# The Paddock



## firecatsrt (Sep 15, 2008)

Anyone heard anything on them lately?

I ordered about $400 worth of stuff from them on May 9th, have been to their site which was down for 'maintenance' for a couple weeks to check on the order. I've also sent a couple emails to figure out when the projected ship date was since one of the parts was on back order. 

This is what their site says now...

"Thank you for visiting the Paddock, your source for performance and restoration parts.

We are temporarily unable to take calls or orders at this time. We appreciate your patience during a short period of reorganizing. We hope to be back to offering excellent service and the products you need for your restoration projects shortly.

If you have concerns that require assistance, please use the following e-mail temporarily to reach us [email protected]."


Seems their phones aren't working either. so I searched the web and found this. Am I SOL and out my cash??? 

StreetInsider.com - Muscle Car Parts Mainstay The Paddock Facing Auction Block


----------



## 66tempestGT (Nov 28, 2009)

not cool.


----------



## 05GTO (Oct 6, 2004)

Here is the auction notice;

Key Auctioneers


----------



## MaL (Jun 12, 2008)

firecatsrt, no US company can charge you prior to shipping any good or service.

What form of payment did you use?

Money order = I think you can cancel it with the stub you kept
Check = cancel
Credit card = cancel transaction


----------



## jetstang (Nov 5, 2008)

If you ordered through the Paddock, time to contact your credit card and stop payment, or contact them directly. I just bought parts through the parts place, everything was in stock and shipped in a couple days. Good luck.


----------



## firecatsrt (Sep 15, 2008)

Just checked my credit card's website. Doesn't look like they took the money out at all yet, so I should be in the clear. ****ty deal though, I've ordered quite a few things from them, they have always had good customer service and parts availability.

§ **Data provided**:
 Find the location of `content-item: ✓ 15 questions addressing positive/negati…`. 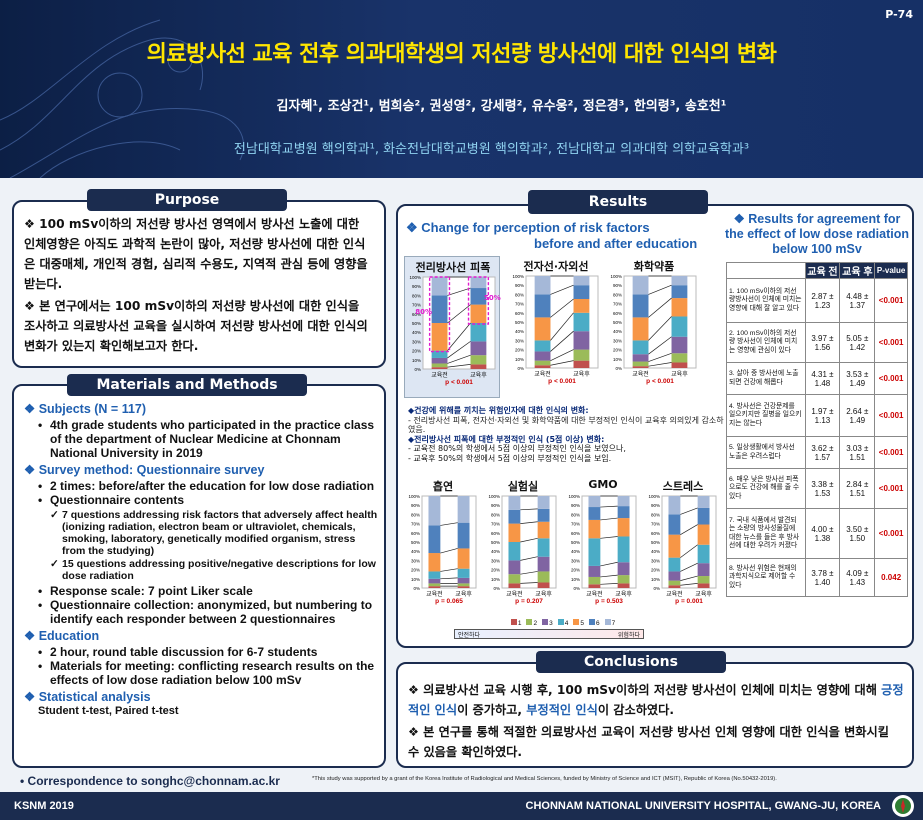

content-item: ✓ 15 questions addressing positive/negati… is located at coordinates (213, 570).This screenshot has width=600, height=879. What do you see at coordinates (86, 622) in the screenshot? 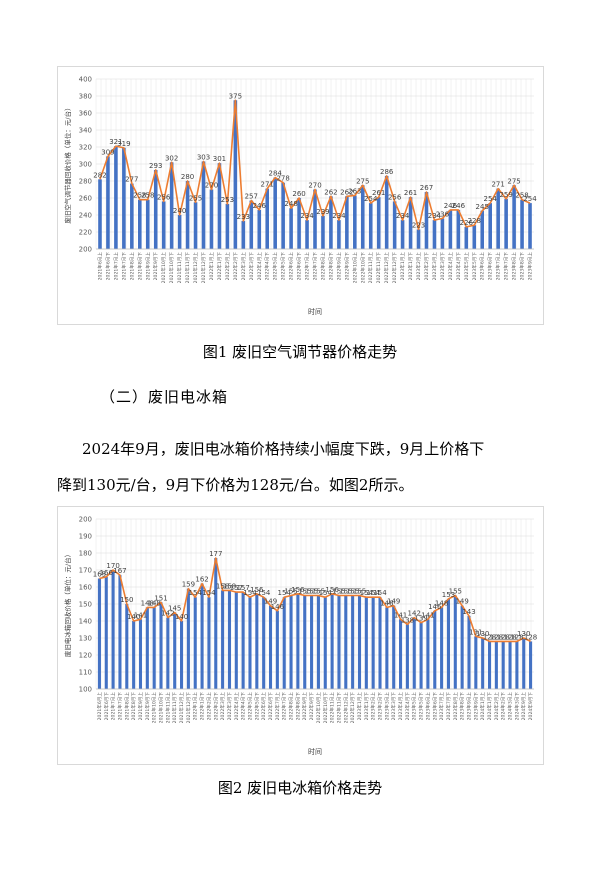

§ **Work instructions**:
a) Answer each question about the forum thread on The Paddock in one short line.
(i) On what date did firecatsrt place the order?
(ii) According to MaL, what should be done if the payment was made by check?
(iii) What did firecatsrt find after checking the credit card's website?
b) Extend the forum thread about The Paddock, starting after its final post.

§ **Expected results**:
a)
(i) May 9th.
(ii) Cancel it.
(iii) The money did not appear to have been taken out yet.

b)
----------



## jetstang (Nov 5, 2008)

firecatsrt said:


> Just checked my credit card's website. Doesn't look like they took the money out at all yet, so I should be in the clear. ****ty deal though, I've ordered quite a few things from them, they have always had good customer service and parts availability.


Yeah, but going out of business and auctioning everythng off may really hurt their customer service.. Again, The Parts Place was fantastic, and has all their catalogs on line, click click pay, nice!


----------



## firecatsrt (Sep 15, 2008)

I re-ordered all but one of the parts on the parts place, we'll see how they are


----------



## jetstang (Nov 5, 2008)

firecatsrt said:


> I re-ordered all but one of the parts on the parts place, we'll see how they are


They wont' email you or give you a tracking number, but the parts arrive. Hopefully they will come through for you also. I tried Ames, but you have to look in the catalog, then type the part number in, they need to upgrade there online catalog.


----------



## Eric Animal (Oct 28, 2007)

:agree I like Parts Place Inc also......Performance Years is very good also.

Maybe we should have a class trip to the Paddock auction !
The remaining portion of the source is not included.